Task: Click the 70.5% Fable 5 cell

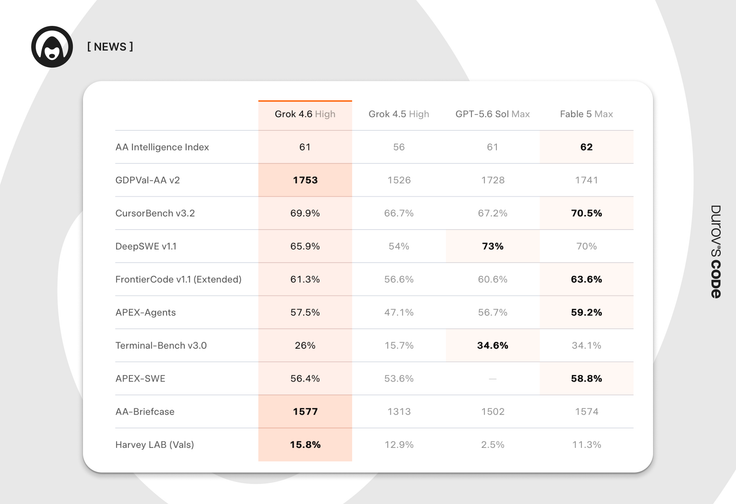Action: (x=587, y=213)
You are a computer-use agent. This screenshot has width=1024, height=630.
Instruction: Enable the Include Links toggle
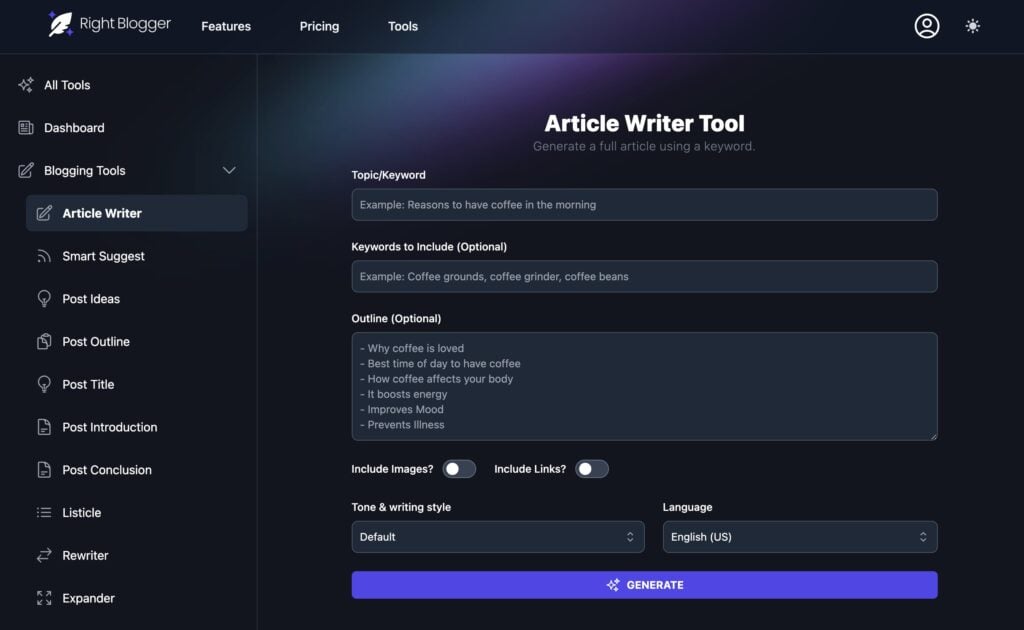591,468
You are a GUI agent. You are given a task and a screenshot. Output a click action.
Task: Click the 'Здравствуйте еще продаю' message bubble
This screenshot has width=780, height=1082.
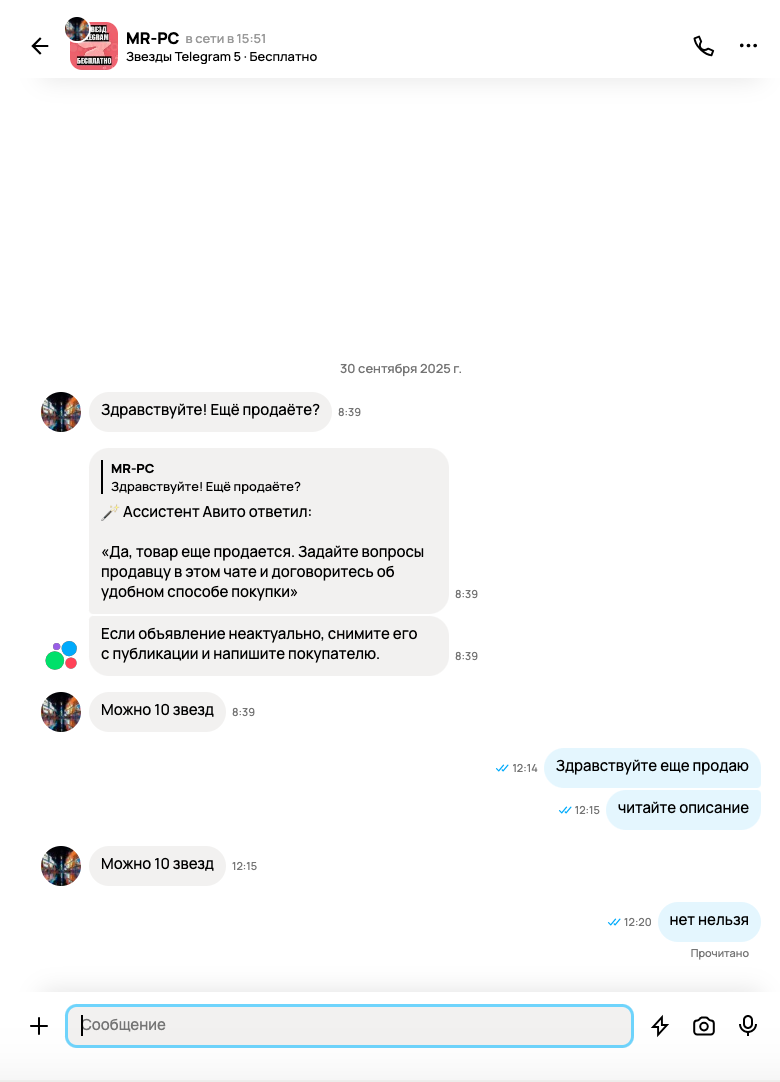[x=652, y=767]
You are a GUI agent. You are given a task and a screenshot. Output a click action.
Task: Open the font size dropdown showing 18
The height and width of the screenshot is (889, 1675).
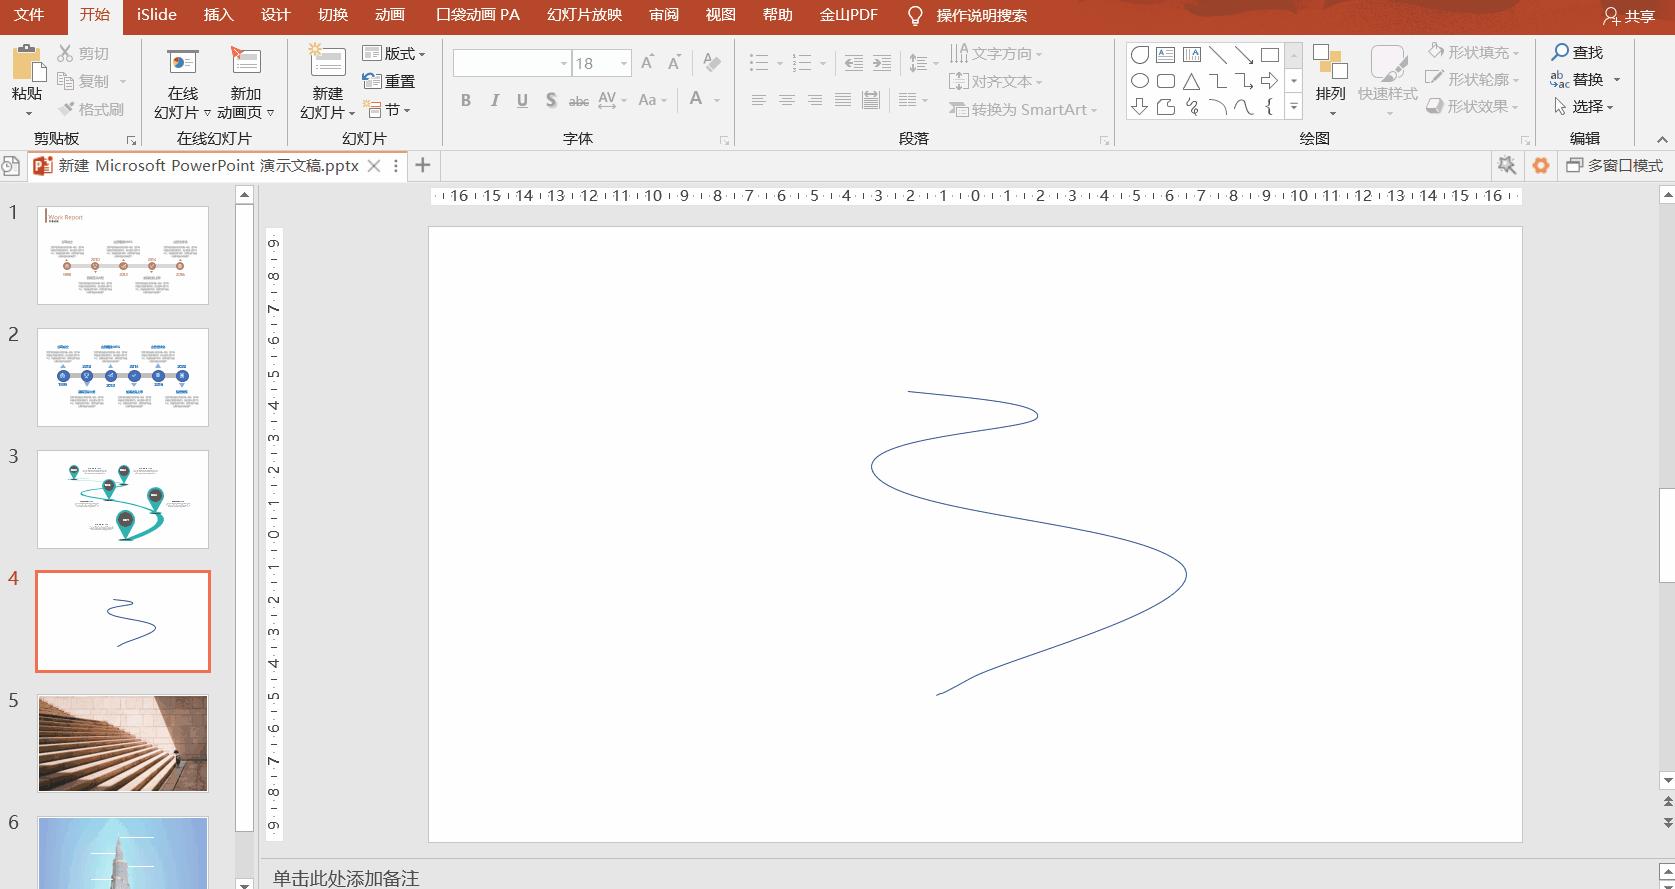point(624,63)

WHAT TO PRODUCE: Quote every line of the records above exactly; no picture is to be copied.

RESPONSE FOR THIS EXERCISE:
Task: Click the 70.5% Fable 5 cell

Action: (x=587, y=213)
You are a computer-use agent. This screenshot has width=1024, height=630.
Instruction: Enable the Include Links toggle
591,468
You are a GUI agent. You are given a task and a screenshot. Output a click action.
Task: Click the 'Здравствуйте еще продаю' message bubble
This screenshot has width=780, height=1082.
[x=652, y=767]
You are a GUI agent. You are given a task and a screenshot. Output a click action.
Task: Open the font size dropdown showing 18
The height and width of the screenshot is (889, 1675).
point(624,63)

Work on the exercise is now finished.